Source material:
┏━━

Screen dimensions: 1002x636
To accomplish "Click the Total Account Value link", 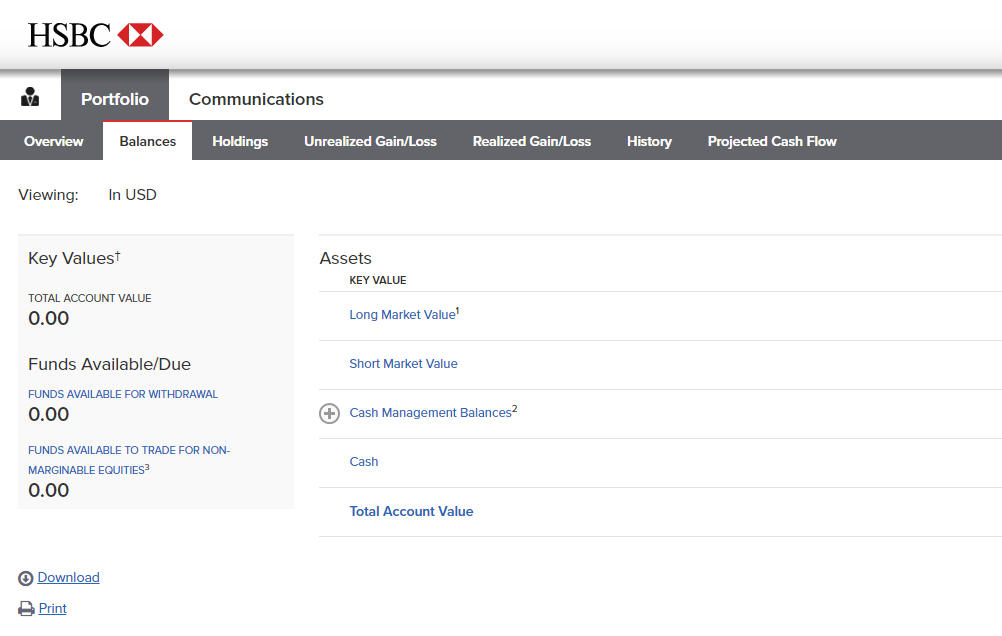I will (x=411, y=511).
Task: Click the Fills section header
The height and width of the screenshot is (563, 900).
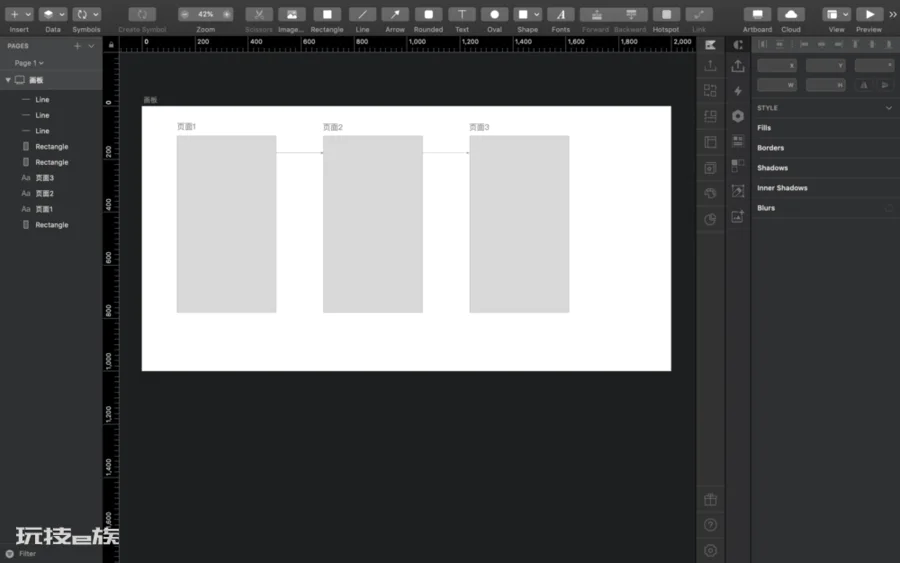Action: (x=764, y=128)
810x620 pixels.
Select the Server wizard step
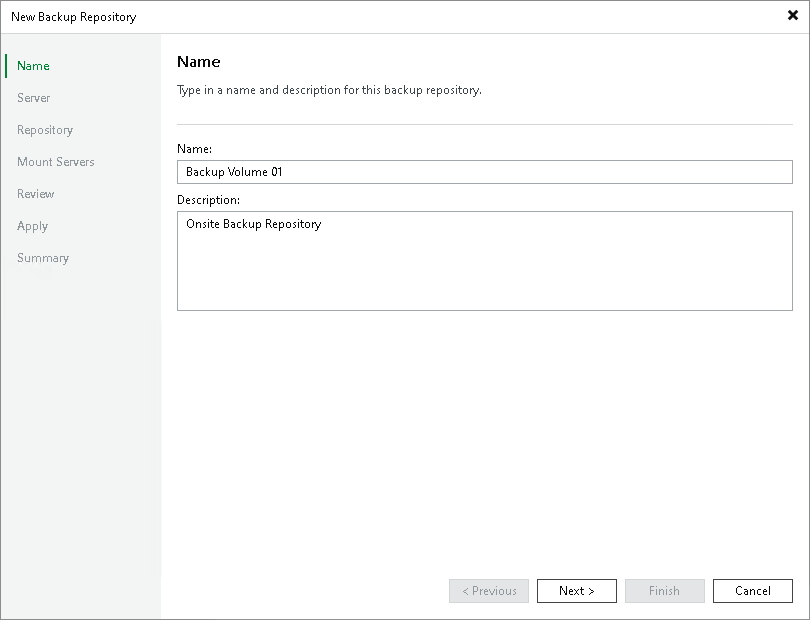coord(33,97)
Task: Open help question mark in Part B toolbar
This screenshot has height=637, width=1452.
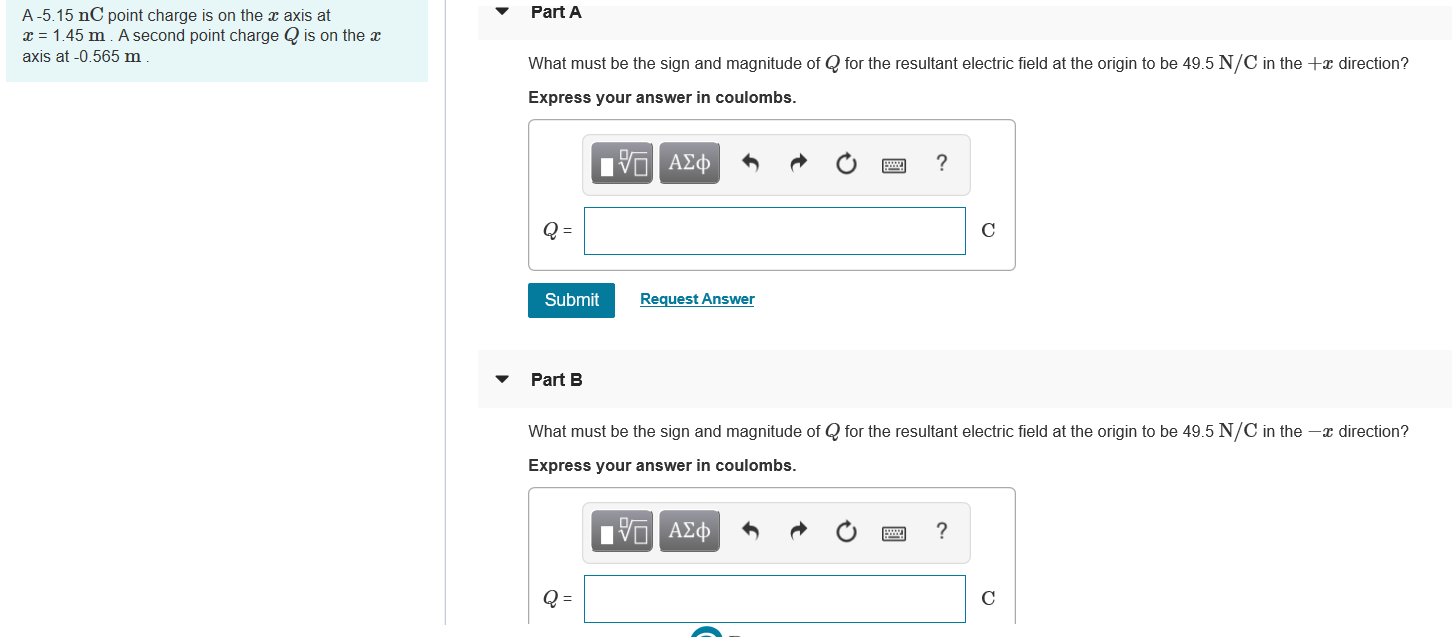Action: 941,531
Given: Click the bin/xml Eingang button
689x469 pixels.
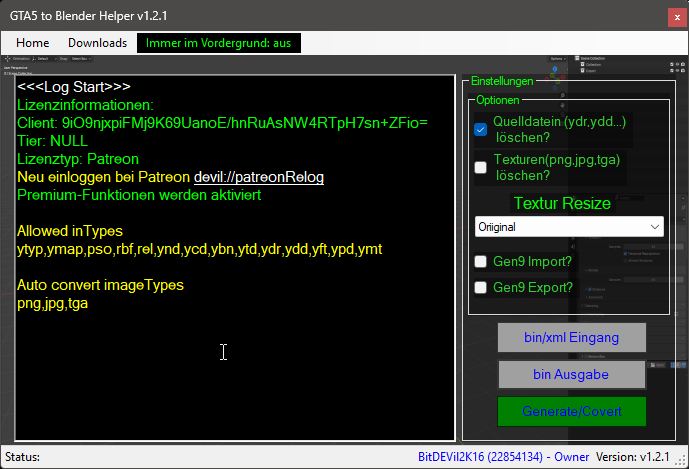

┗━━

Search the material above for the string "Task". Show every line that holds it.

Solved problem:
Task: Click the Fills section header
Task: Open help question mark in Part B toolbar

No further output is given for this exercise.